On 02/10/11 00:25, Tim Harsch wrote:
I was trying to send the SPARQL DAWG test
"i18n/normalization-01.ttl"
through RiotReader.createParserTurtle
when I call parse I get
Caught: org.openjena.riot.RiotException: [line: 19, col: 12] Unknown char:
?(769)
(this message is UTF-8 - how it looks will depend on your email client -
not all of them get it right)
Yes, RIOT is UTF-8 aware.
If you look at normalization-01.ttl, you'll see it says:
[] foaf:name "Alice" ;
HR:resumé "Alice's normalized resumé" .
[] foaf:name "Bob" ;
HR:resumé "Bob's non-normalized resumé" . <<--- This is line 19
Note that second "resumé " is e-followed by an accent as a combining
character. i.e. 2 characters, not one.
RIOT isn't accepting combing characters correctly - it should do.
Smaller test data:
----
1-é
2-é
----
and od -t x1:
31 2d c3 a9 0a
32 2d 65 cc 81 0a
Emacs handles it correctly; Thunderbird 3.1.15 and Eclipse do not. They
put the accent after the char, not over, i.e. treat as two characters.
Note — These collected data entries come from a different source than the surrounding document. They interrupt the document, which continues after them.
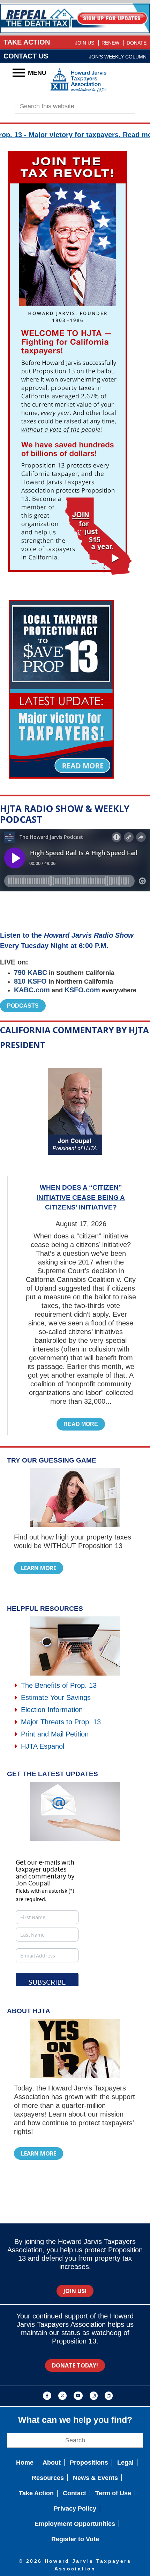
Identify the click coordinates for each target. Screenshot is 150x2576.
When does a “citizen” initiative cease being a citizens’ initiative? (81, 1197)
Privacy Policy (75, 2508)
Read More (80, 1424)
They are not performing Unicode normalization (its not part of UTF-8).
Java passes back:
x0031 1
x002d -
x00e9 é
x000a
x0032 2
x002d -
x0065 e
x0301 ́
x000a
i.e. two chars.
The other Turtle reader in Jena (the old one) gets this right because
combining characters are in the grammar production for "nameChar"
(characters after the first in a prefix name part). But it also means
you can write utter junk like digit one followed by a combing character.
RIOT ought to do the same.
http://www.w3.org/TeamSubmission/turtle/#nameChar
Thanks for the bug report,
Andy